2021 Iron Dog will have COVID-19 testing, fewer layovers and minimal air support
ANCHORAGE, Alaska (KTUU) - The 2021 Iron Dog gets underway this Saturday as 23 pro-class teams head out from Big Lake on their 2,645-mile journey through Alaska’s interior, to the halfway point in Nome, up to Kotzebue and then head south to Big Lake for the finish.
“The race is very fluid this year,” Executive Director Mike Vasser said. “It seems to change daily with all the mitigation plans for COVID.”
Fans are allowed to attend the Big Lake start, but Vasser said they won’t plow a parking lot. He added families should stick to their bubble, social distance and watch 10-15 miles down the trail.
“It’s an outside event so I can’t stop people from coming,” Vasser said. “So people are more than welcome to view, but we would encourage them to view from the road.”
Pro-class teams will be tested on Friday before the start, during the race in Galena and in Nome heading northbound. A majority of the checkpoints will be run by the volunteers from that community and not flown-in race officials.
If a rider tests positive for COVID-19, they cannot finish the race, but Iron Dog has instituted a “rona rider” plan to help that team finish the race. Vasser said they have four to five rona riders on standby that will be flown in to fill the space of a racer if they test positive for COVID-19 and cannot finish the race.

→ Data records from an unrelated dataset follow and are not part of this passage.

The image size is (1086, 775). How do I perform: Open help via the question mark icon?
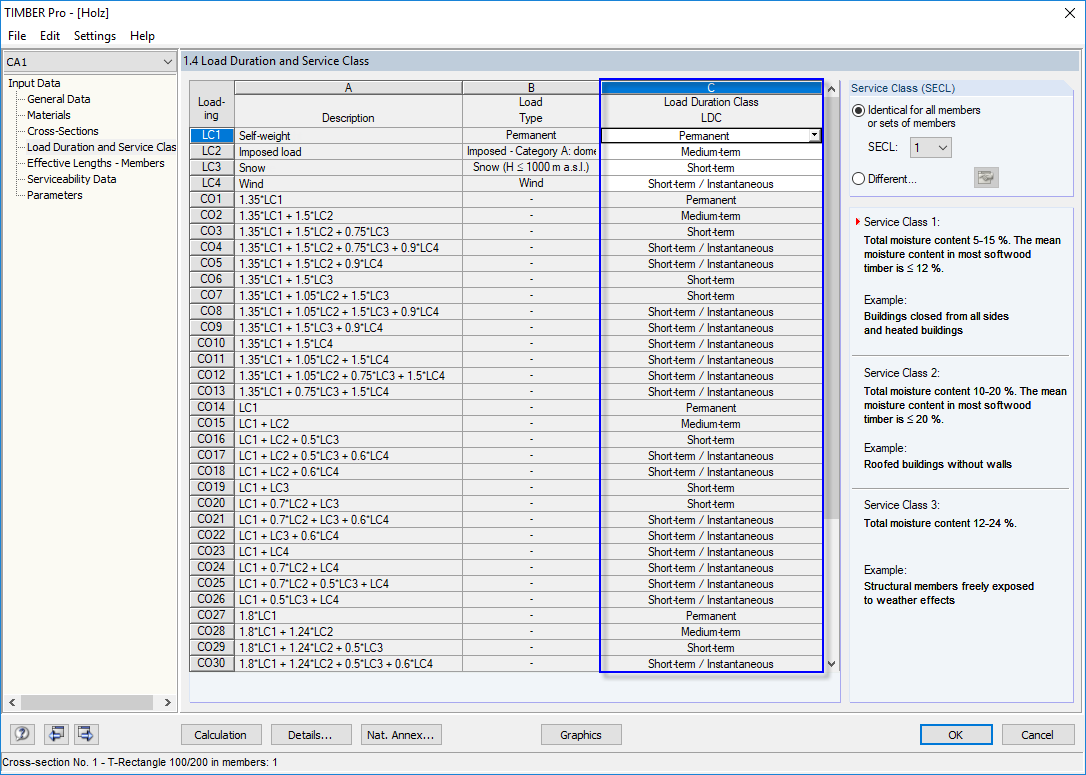click(21, 734)
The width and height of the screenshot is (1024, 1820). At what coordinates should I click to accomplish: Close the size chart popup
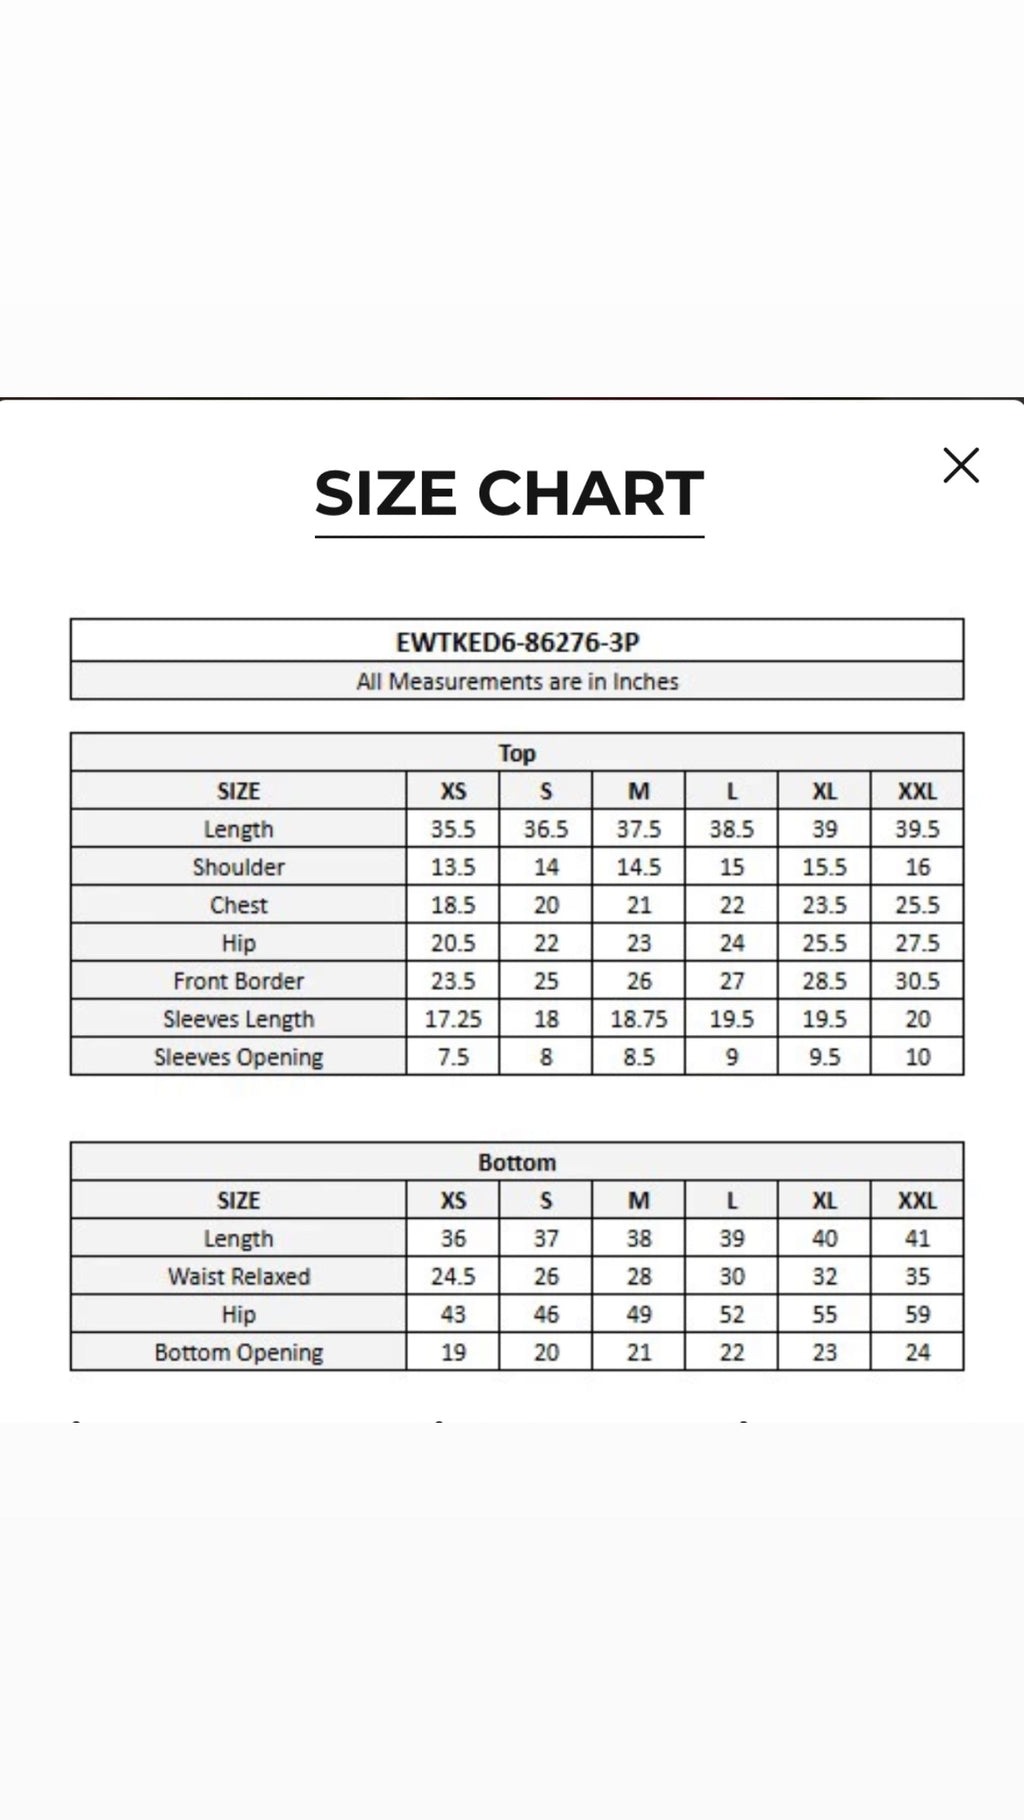click(961, 465)
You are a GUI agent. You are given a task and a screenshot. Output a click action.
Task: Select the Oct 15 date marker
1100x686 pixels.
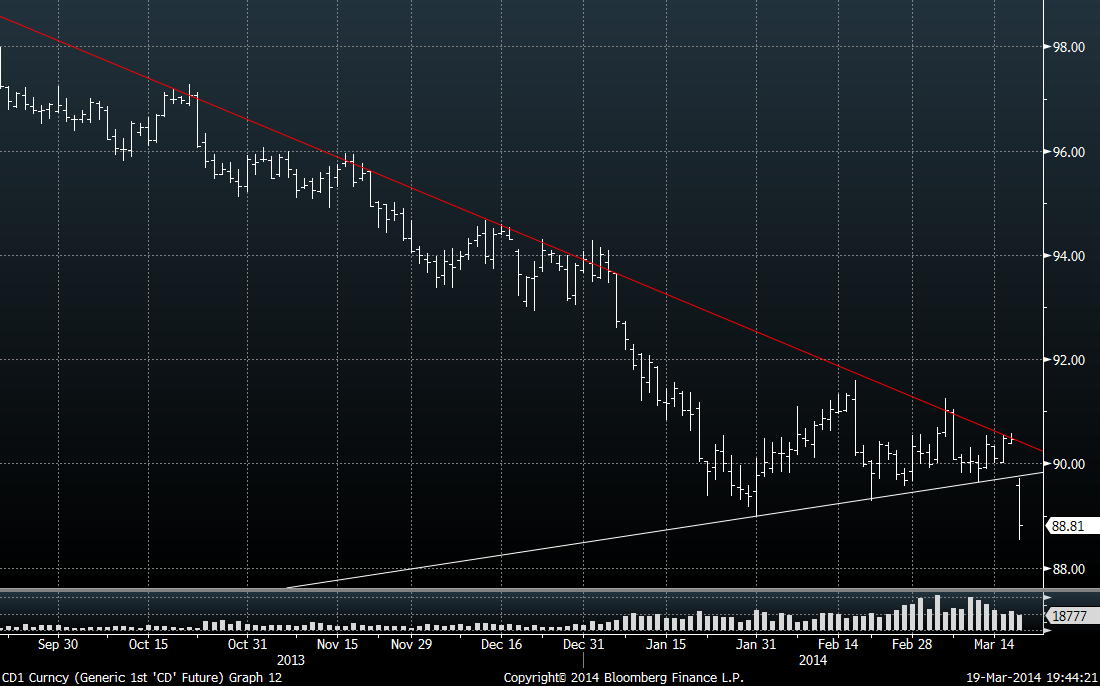147,645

Under normal circumstances, teams fly in parts along the trail to fix their snowmachine if broken, but that will be restricted this year with teams only allowed to fly in parts by scheduled commercial airline for a majority of the trail.
“Airplane support has been an integral part of the race in the past,” Vasser said. “This year planes will only be allowed from Big Lake to McGrath northbound route, and McGrath to Big Lake on the southbound route.”
These changes will have a big impact on how racers prepare for the race with deep snow expected on many parts of the trail and many checkpoints not allowing layovers, requiring teams to gas and go.
“Lack of possible layovers is going to change the dynamics a little bit,” Team #7, Tyler Aklestad, said. “There is going to be some long stretches you’ll have to be conscious of the fact you don’t have the air support.”
Teams will be focused on conserving equipment with minimal air support and racing through the roughest part of the trail twice.
“The best years that we had, we barely took any parts from our airplane,” Team #14, Casey Boylan, said. “Realistically if we run a perfect race we won’t need air support.”
For the past 15 years, the race has been run between Big Lake and Fairbanks, 2005 was the last time the Iron Dog start and finished in Southcentral Alaska. The 2021 Iron Dog pro class race begins Saturday on Big Lake at 11:00 am.